When you get wiser, had your years out on the proverbial road, the writing itself doesn't seem as important. You're allowed to write because you exist in the Buddhaverse, a kind place full of light and joy and positivity.
But the main thing is, the reality of Buddha, the benevolence that exists all around you. This is the important thing, and it saves your psychology, and anyway you have to think this way or you'd be quickly in trouble and get caught in doing unproductive things.
The study and practice of Buddhism is more important than any writing, unless you are putting that writing into a partnership for the Noble Truths and so on. These you must test yourself.
That's what I missed in my higher education, at Amherst College, the benevolence that must be there. It's not to be had in increments, though a teacher must be criticial, but it must be given in the spirit of the great kindness of teaching. (Robert Thurman was there, he would have done that for me, but I missed taking a class with him, which would have been right up my alley.)
A militaristic society, of course, does not want one to believe that people, human beings, come in an inherently gentle form.
I was even disillusioned in college. Got okay grades, but after DeMott went away after my freshman year, or sophomore year, I was left to wander. And with a few more hits and a few bad influences, I began to shut down, I suppose. By my senior year I self-isolated, ruminating in my own thoughts, not being very social. I was getting slower in writing papers, preoccupied, delving deeper and deeper into the mysterious meanings of Paradise Lost, of an early Hemingway story, The End of Something, it just started to take longer and longer. Reading took longer.
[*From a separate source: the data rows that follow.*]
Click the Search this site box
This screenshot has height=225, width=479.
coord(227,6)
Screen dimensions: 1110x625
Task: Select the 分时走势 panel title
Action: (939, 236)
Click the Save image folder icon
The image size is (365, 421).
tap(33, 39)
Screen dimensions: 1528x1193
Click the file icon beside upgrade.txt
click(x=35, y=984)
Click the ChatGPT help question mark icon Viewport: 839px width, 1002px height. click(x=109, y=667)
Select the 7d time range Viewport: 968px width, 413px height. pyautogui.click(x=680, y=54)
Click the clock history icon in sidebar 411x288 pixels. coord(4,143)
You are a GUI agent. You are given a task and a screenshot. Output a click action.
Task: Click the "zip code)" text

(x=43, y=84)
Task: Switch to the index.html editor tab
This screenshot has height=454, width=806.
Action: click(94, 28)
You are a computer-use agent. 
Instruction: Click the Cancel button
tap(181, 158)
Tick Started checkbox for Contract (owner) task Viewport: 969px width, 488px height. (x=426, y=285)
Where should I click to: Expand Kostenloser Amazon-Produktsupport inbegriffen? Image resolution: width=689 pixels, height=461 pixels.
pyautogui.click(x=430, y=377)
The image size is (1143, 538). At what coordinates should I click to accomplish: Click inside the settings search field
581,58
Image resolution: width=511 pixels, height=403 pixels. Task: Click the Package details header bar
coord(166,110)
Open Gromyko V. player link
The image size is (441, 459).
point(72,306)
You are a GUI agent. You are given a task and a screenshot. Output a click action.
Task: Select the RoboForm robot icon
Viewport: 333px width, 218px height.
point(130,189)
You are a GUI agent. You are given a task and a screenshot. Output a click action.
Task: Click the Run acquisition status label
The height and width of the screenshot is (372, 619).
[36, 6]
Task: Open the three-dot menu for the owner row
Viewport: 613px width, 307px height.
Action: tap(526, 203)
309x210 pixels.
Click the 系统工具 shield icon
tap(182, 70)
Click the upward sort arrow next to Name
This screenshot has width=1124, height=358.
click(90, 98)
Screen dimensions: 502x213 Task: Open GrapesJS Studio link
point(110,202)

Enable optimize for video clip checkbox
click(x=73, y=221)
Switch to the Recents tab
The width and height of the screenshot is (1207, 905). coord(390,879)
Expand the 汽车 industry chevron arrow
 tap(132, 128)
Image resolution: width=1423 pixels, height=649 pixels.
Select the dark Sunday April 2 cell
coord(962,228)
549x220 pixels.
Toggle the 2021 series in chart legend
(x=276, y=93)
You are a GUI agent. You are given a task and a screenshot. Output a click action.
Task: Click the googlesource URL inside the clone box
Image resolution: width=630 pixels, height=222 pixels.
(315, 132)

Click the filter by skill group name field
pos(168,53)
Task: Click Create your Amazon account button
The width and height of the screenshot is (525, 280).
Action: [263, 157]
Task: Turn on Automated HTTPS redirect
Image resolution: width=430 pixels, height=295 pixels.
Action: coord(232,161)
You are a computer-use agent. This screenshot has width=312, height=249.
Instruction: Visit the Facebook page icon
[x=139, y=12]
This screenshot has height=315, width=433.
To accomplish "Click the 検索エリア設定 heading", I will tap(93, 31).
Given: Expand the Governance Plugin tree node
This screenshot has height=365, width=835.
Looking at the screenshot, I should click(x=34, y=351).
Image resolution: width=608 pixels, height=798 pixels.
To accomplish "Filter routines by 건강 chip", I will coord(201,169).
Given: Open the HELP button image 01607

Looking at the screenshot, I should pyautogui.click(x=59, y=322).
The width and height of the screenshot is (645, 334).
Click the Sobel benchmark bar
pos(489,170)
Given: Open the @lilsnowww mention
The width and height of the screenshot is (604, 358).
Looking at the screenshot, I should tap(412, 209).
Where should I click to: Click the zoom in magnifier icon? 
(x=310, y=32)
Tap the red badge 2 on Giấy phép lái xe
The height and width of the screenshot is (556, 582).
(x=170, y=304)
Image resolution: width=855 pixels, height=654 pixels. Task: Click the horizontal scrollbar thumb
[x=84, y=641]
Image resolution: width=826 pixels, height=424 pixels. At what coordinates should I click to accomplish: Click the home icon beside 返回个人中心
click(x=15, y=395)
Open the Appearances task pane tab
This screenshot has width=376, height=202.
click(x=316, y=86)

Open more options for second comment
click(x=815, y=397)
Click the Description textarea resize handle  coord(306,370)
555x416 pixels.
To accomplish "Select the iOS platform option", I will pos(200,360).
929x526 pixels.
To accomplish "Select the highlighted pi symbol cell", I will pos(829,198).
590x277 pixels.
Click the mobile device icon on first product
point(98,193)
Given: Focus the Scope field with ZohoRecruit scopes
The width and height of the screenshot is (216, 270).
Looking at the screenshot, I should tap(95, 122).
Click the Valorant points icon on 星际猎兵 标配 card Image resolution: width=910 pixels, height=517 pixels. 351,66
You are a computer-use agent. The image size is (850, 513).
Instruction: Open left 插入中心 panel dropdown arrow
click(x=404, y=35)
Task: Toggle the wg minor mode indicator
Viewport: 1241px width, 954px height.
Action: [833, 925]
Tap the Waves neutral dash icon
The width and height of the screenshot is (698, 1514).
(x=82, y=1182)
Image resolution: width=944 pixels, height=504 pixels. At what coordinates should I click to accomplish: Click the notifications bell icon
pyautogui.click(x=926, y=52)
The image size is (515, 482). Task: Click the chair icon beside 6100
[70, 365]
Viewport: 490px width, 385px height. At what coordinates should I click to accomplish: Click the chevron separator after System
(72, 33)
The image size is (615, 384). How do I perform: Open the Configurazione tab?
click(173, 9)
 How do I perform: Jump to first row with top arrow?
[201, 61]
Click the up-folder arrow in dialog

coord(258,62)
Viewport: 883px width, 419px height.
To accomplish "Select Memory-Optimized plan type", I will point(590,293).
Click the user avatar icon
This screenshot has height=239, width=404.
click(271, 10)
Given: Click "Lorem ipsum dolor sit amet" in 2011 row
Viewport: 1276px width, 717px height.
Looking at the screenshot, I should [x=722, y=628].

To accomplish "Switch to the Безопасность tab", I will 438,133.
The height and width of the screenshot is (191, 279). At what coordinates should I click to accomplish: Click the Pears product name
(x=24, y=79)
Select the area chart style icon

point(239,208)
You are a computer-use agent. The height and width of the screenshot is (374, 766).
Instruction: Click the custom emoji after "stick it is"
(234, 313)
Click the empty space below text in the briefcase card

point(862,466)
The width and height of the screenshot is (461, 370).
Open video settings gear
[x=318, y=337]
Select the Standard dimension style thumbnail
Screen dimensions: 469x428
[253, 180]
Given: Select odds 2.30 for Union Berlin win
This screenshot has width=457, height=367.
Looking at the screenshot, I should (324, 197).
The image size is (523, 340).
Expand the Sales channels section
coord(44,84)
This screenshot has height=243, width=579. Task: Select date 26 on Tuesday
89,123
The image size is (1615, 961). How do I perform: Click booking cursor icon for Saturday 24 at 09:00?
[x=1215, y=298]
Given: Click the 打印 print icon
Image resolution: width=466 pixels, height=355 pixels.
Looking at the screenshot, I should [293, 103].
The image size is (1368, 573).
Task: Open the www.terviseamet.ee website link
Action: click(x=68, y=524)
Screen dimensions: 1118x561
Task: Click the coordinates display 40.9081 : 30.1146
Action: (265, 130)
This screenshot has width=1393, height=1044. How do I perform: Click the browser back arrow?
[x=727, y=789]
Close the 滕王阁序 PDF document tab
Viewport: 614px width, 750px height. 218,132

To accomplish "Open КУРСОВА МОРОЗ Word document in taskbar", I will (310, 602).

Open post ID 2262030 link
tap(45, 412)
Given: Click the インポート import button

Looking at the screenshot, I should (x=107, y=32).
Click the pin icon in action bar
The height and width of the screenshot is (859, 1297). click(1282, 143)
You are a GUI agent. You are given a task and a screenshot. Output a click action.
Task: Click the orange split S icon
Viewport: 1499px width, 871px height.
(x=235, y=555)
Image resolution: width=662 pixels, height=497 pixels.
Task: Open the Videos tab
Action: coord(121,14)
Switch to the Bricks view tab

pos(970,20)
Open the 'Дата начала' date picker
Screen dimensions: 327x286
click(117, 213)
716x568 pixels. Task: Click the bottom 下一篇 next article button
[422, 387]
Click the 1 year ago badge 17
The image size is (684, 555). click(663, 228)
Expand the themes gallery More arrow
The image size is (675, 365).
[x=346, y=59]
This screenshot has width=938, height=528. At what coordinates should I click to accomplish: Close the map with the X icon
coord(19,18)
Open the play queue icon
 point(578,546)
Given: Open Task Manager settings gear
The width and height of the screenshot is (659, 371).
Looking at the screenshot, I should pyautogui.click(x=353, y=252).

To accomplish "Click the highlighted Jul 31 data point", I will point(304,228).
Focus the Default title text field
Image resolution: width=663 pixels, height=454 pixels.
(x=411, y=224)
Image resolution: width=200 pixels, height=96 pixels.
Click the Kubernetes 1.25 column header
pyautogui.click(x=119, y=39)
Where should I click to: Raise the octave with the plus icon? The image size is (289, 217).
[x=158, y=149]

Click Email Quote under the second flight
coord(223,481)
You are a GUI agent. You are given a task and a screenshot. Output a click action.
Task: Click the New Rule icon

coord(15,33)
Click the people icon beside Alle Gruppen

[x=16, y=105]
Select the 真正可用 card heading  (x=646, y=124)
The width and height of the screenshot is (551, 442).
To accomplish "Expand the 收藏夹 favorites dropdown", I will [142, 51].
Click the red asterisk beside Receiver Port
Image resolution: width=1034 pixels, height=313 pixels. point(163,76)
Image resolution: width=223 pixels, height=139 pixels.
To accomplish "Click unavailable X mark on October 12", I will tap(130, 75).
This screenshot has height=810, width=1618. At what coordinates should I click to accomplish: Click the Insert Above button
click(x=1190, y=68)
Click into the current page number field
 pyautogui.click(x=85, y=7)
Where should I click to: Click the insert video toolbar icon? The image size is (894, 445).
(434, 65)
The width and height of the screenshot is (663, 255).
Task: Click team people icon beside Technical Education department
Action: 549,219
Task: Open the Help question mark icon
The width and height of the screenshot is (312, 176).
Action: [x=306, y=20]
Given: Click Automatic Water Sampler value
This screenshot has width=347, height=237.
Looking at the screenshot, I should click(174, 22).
I ended up sticking to things that were not kindly to me.
The left hand knows not what the right is doing.
And so, after a year moping around at home, after helping out my grandfather with recovery from cataract surgery, I was half shamed into going off to get a job. My brother was going off to Washington, DC. I took the train all the way down, with one bag, arriving on a hot humid night in late May...
Eventually I found work at night running around as a busboy. I got a series of office job through a temp agency, ended up taking a job with GWU Health Plan working as a clerk. I took my lunch hour to quietly write, that's what I really wanted to do.
The restaurant business is full of benevolence and hospitality. But sometimes the rigors of the work, laborious, physical, in your immediate area, can drag you down, a marathon you're entering into the final miles running on vapors. It leads, of course, to the anesthesia of alcohol, a depressive, whose pain killing relief turns into poison the next day.
The body and the mind together is too marvelous an instrument to mess with so, but I got caught up in it, my own fault, my own lack of better judgement, pressures, friends of all stripes that validated it. It paid the rent.
It beat me down, and I became lonely after the crowds went home and the faithful barman cleaned the bar at night and went home late, the town already asleep. Getting home, a glass of wine to decompress turning into another, as it felt good, a change.
And I forgot the basic benevolence, the reality of all, even though I'd seen it so many times, my great fortune of the particular family I came into. I had lost touch with a lot of things within.
(I wrote a book about some of this, the things that set it all off, more or less, my own princely fool life of unhappiness and wandering.)
Then the Covid came. Along with my mother's inability to live on her own anymore, and she deserved the love and care and the company I'd deprived her of for far too long in my wandering struggles to deal with the restaurant work I'd fallen into...
And it became clear to me that I must bring out the knowledge of Dharma from within me, as it precludes no one.
My ignorance, my tacit dismissal, my judgment as but one more fanciful thing to keep afloat in my life while practicality bore down on me with a seeming vengeance, my nerves, all of it caused me to be hard on myself and other people, despite myself, my deeper Buddha nature, my caring for the world.
Odd that a job as a restaurant bartender would deny me the peace for such realizations, except when I wasn't working, time for a little self care and peaceful pursuits.
It's fine to tell your story, but otherwise it doesn't seem to me that writing is worth it. An off shoot of your practice.
Ah, but I'm nothing but a goddamn drop out bum, beginning senior year in college. Turned into a commited drinker. Terrible. So many days spent hungover. Nothing worth writing about, because you didn't do anything.